Stars flying into Cannes in private jets ‘obscene’, say ex-pilots

As the iconic Cannes Film Festival approaches, climate campaigners and former aviation professionals are shining a harsh spotlight on the luxury private jet travel habit of Hollywood’s biggest names, calling their excessive carbon and fuel use a deeply unethical indulgence amid a mounting global energy crisis.

Last year’s festival alone saw 750 private jet flights carry A-list stars and industry executives to the French Riviera, according to new data compiled by Brussels-based environmental nonprofit Transport and Environment (T&E). That volume of travel burned through a staggering 2 million liters of jet kerosene — a footprint equal to the fuel consumption of 14,000 commercial passengers flying the route between Paris and Athens, T&E’s aviation lead Jerome du Boucher told AFP in an interview this week.

Anthony Viaux, a former Air France pilot and one of the dozens of aviation professionals backing the campaign, argued that the wasteful consumption by the rich and famous is far more than just out of touch. “The rich and famous burning through scarce fuel to get to a film festival isn’t just tone deaf, it’s obscene,” Viaux said. With the ongoing conflict in the Middle East pushing global fuel markets into chaos and many nations facing acute fuel shortages, the global community can no longer justify reserving massive volumes of scarce fuel for elite luxury travel, campaigners say.

At present, EU regulations leave two-thirds of all private jet flights exempt from carbon taxes under the bloc’s Emissions Trading Scheme (ETS), a loophole T&E traces back to EU policymakers’ fear of retaliatory action from the former U.S. Trump administration if private aviation were added to the scheme. This creates a stark double standard: ordinary commercial passengers flying within the EU are required to pay these carbon levies, while the world’s wealthiest elite escape the cost entirely.

The call for reform has even won support from wealthy advocates for change. Julia Davies, an investor and co-founder of Patriotic Millionaires UK, pointed out that private aviation is a luxury accessible only to a tiny sliver of the global population, yet that same elite group avoids the fuel and carbon taxes that ordinary working people pay every day when they commute to work.

Campaigners are pointing to a small but high-profile example to prove change is possible: last year, Chilean-American star Pedro Pascal — who gained global fame for his lead role in *The Last of Us* and *Narcos* — traveled to Cannes on a commercial economy flight, defying the unwritten rule that A-listers arrive via private transport. Former private jet pilot Katie Thompson argues there is no reason every other celebrity cannot follow Pascal’s lead, or opt for low-carbon train travel for short European routes to the Riviera.

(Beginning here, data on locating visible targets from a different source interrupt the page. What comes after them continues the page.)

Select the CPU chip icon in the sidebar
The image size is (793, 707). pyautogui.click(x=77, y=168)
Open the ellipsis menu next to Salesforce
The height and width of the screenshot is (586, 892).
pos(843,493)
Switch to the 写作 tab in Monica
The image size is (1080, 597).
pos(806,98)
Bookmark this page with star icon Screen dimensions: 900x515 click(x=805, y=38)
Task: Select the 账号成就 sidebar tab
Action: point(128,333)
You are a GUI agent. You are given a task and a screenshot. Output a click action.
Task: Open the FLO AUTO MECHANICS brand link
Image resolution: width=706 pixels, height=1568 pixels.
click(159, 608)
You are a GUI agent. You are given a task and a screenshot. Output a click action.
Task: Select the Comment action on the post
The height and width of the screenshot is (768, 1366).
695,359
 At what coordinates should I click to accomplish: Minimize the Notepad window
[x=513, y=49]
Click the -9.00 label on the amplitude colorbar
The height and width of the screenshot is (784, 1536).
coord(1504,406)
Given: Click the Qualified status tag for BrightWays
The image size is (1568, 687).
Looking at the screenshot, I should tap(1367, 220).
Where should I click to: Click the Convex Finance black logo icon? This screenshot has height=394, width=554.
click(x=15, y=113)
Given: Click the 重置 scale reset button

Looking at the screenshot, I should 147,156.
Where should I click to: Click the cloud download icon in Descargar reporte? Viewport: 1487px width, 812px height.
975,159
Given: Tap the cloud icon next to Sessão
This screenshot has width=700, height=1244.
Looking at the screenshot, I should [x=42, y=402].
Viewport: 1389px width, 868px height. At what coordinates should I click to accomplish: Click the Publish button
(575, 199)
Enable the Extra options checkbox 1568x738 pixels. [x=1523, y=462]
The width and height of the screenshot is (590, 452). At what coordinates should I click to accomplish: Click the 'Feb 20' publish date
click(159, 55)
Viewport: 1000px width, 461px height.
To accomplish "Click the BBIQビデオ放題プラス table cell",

The current global fuel crunch, driven by months of heightened tension around the Strait of Hormuz following U.S.-Israeli strikes on Iran, has created widespread disruption across European aviation already this year. France alone has canceled more than 500 flights in recent months, and up to 20 million passengers across Germany are expected to face scheduling disruptions and shortages during the peak summer holiday travel period, du Boucher noted. Against this backdrop, campaigners say the crisis presents a rare opening to force long-overdue reform of private aviation regulations.

T&E is currently lobbying European national governments to enact a full ban on private jet travel, arguing that scarce kerosene reserves should be reserved for essential travel rather than elite luxury. The group is also calling for EU policymakers to close the existing ETS loophole, requiring all private jet flights and international routes into the bloc to pay full carbon taxes, regardless of external political pressure. “EU policymakers shouldn’t let Trump’s administration dictate the rule,” Viaux said.

T&E data shows that even a simple shift from private to commercial travel for all Cannes attendees would put the festival 40 percent of the way to meeting its 2030 carbon emissions reduction target, a meaningful step forward for an event that has pledged to cut its climate impact. AFP has reached out to the Cannes Film Festival organizing committee for comment on the campaign’s demands, and no response has been issued as of yet.